Saved entries:
* * * * * * *
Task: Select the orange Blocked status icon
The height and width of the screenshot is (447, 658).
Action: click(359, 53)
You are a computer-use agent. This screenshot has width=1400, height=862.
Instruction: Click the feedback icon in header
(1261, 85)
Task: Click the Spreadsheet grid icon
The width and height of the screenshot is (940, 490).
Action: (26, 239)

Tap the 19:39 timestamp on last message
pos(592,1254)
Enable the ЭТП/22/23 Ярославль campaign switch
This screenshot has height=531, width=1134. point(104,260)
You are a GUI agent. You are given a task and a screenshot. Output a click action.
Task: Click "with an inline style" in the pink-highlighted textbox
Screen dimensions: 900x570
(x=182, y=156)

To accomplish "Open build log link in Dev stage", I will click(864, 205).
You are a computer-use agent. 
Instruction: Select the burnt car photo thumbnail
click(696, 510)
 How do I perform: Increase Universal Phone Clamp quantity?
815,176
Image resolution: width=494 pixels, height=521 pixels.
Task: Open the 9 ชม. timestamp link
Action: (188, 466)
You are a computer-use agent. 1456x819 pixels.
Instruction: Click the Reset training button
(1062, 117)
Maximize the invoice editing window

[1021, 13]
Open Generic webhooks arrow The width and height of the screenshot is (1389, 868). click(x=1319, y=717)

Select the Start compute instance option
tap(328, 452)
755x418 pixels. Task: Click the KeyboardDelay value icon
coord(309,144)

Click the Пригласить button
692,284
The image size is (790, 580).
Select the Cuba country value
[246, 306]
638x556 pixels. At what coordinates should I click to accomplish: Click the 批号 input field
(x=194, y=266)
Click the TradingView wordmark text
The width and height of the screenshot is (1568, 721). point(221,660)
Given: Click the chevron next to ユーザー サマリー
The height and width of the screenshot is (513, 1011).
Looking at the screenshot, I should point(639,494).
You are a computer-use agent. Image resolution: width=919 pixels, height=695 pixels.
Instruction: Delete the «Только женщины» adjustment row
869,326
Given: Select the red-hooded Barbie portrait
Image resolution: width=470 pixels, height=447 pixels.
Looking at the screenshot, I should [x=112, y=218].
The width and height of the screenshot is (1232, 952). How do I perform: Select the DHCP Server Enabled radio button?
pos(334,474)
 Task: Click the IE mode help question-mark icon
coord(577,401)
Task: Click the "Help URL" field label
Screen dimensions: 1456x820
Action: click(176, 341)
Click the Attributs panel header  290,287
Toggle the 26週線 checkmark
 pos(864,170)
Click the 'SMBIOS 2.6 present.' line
* * * * * * *
Task objective:
All records shown above must be set down again verbatim.

Expected answer:
Task: Select the orange Blocked status icon
The height and width of the screenshot is (447, 658).
Action: click(359, 53)
You are a computer-use agent. This screenshot has width=1400, height=862.
Instruction: Click the feedback icon in header
(1261, 85)
Task: Click the Spreadsheet grid icon
The width and height of the screenshot is (940, 490).
Action: (26, 239)

Tap the 19:39 timestamp on last message
pos(592,1254)
Enable the ЭТП/22/23 Ярославль campaign switch
This screenshot has height=531, width=1134. point(104,260)
You are a GUI agent. You are given a task and a screenshot. Output a click action.
Task: Click "with an inline style" in the pink-highlighted textbox
Screen dimensions: 900x570
(x=182, y=156)

To accomplish "Open build log link in Dev stage", I will click(864, 205).
You are a computer-use agent. 
Instruction: Select the burnt car photo thumbnail
click(696, 510)
 How do I perform: Increase Universal Phone Clamp quantity?
815,176
Image resolution: width=494 pixels, height=521 pixels.
Task: Open the 9 ชม. timestamp link
Action: (188, 466)
You are a computer-use agent. 1456x819 pixels.
Instruction: Click the Reset training button
(1062, 117)
Maximize the invoice editing window

[1021, 13]
Open Generic webhooks arrow The width and height of the screenshot is (1389, 868). click(x=1319, y=717)

Select the Start compute instance option
tap(328, 452)
755x418 pixels. Task: Click the KeyboardDelay value icon
coord(309,144)

Click the Пригласить button
692,284
The image size is (790, 580).
Select the Cuba country value
[246, 306]
638x556 pixels. At what coordinates should I click to accomplish: Click the 批号 input field
(x=194, y=266)
Click the TradingView wordmark text
The width and height of the screenshot is (1568, 721). point(221,660)
Given: Click the chevron next to ユーザー サマリー
The height and width of the screenshot is (513, 1011).
Looking at the screenshot, I should point(639,494).
You are a computer-use agent. Image resolution: width=919 pixels, height=695 pixels.
Instruction: Delete the «Только женщины» adjustment row
869,326
Given: Select the red-hooded Barbie portrait
Image resolution: width=470 pixels, height=447 pixels.
Looking at the screenshot, I should [x=112, y=218].
The width and height of the screenshot is (1232, 952). How do I perform: Select the DHCP Server Enabled radio button?
pos(334,474)
 Task: Click the IE mode help question-mark icon
coord(577,401)
Task: Click the "Help URL" field label
Screen dimensions: 1456x820
Action: click(176, 341)
Click the Attributs panel header  290,287
Toggle the 26週線 checkmark
 pos(864,170)
Click the 'SMBIOS 2.6 present.' line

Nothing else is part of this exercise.